Handbook on the History of Economic Analysis Volume II

Schools of Thought in Economics

Edited by Gilbert Faccarello and Heinz D. Kurz

Volume II contains entries on the major schools of economic thought and analysis. These schools differ with regard to their 'vision' of the working of the economic system, the major forces and interactions that shape its path, and the policy recommendations proposed. At any moment of time, several such schools typically compete with one another, striving for dominance within the economic and political discourse. Each Handbook can be read individually and acts as a self-contained volume in its own right. It can be purchased separately or as part of a three-volume set.

Chapter 3: Economic thought in scholasticism

Irina Chaplygina and André Lapidus

Subjects: economics and finance, history of economic thought

Extract

Medieval economic views can be reconstructed only indirectly, through the works of theologians, moralists, lawyers, and philosophers for whom such issues did not constitute a field that deserved to be considered separately.
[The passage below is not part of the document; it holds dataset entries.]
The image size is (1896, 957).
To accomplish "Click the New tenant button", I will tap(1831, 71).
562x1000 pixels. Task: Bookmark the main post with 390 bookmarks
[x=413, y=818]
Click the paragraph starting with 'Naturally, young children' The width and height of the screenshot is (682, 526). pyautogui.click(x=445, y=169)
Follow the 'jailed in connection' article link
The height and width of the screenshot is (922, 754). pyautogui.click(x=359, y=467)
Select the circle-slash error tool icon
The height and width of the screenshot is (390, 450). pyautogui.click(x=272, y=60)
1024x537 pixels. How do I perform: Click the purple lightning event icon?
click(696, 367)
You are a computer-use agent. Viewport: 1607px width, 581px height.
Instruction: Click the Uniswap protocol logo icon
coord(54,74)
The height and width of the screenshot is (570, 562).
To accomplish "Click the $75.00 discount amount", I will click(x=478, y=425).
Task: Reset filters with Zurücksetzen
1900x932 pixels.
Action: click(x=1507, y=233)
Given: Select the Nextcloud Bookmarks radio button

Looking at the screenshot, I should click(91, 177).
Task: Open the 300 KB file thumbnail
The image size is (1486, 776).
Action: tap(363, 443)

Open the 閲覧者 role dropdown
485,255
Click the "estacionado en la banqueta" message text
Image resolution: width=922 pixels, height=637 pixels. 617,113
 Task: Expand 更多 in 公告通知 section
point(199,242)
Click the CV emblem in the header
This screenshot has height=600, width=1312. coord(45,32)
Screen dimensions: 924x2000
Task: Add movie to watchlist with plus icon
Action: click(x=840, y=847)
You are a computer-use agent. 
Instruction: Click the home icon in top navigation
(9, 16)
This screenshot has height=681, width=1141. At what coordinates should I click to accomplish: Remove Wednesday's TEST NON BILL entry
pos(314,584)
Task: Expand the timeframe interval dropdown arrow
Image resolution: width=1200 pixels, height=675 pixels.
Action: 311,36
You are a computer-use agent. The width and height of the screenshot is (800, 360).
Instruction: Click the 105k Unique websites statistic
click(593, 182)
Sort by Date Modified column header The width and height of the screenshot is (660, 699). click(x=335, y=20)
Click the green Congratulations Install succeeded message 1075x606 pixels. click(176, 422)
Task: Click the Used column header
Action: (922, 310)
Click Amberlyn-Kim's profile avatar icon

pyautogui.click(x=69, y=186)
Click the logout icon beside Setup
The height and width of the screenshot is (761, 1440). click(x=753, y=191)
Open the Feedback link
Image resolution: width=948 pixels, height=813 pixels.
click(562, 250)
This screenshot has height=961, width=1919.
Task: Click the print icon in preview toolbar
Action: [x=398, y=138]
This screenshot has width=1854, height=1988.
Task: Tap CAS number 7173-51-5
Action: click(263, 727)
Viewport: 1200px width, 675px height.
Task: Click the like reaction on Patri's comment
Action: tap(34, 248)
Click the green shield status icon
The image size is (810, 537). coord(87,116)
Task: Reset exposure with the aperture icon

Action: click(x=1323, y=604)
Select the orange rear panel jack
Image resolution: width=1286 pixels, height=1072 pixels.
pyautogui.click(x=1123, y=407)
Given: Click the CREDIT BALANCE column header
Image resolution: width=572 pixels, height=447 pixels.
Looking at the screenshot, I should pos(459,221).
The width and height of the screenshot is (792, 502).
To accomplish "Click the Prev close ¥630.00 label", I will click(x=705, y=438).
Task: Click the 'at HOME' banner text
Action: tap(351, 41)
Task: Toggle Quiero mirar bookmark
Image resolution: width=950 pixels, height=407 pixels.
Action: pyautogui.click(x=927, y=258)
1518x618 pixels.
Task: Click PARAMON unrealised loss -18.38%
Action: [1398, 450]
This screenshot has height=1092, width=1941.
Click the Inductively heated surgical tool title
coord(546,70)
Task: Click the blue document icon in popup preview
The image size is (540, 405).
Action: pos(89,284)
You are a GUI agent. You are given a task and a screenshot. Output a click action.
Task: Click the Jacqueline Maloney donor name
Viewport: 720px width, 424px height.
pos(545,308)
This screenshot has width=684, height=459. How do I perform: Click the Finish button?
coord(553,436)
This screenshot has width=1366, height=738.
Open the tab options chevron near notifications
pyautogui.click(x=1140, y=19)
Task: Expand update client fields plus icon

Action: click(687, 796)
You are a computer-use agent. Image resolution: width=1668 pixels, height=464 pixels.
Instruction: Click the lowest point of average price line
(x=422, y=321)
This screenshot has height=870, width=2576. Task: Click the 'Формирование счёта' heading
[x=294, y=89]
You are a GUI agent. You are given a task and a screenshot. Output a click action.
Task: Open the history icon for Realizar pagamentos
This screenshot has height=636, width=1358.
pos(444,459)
Even texts that are directly related to specific economic problems, such as money lending, only make sense as part of a more general perspective. In general, economic views are restricted to certain paragraphs in the Summa, the commentaries on Aristotle’s works on ethics or politics, or comments on contracts in canon or civil law. These economic ideas therefore appear as a kind of projection from theological, philosophical, moral, political or legal concepts to the economic aspects of social life, especially as they concern human behaviour. In this respect, the economic reasoning of the Middle Ages could not be considered an economic theory in the modern sense. Characterized by a comparative approach, it consists of two procedures. First, within the framework of general conceptions of society, a norm for economic activity is formed. Secondly, economic behaviour and, further, economic intentions, are analysed and assessed for whether they conform to that norm. Understanding this duality is particularly important since it permits an explanation of certain apparent contradictions between the various judgements of the schoolmen. Moreover, it helps prevent the erroneous though widespread tendency to read medieval economic analysis through exclusively normative glasses: whatever the norm is (a just price, for instance), the existence of a possible gap between this norm and actual transactions requires an explanation to support the judgement of the moralist, whether priest or judge. The elements of medieval economic analysis lie in this explanation.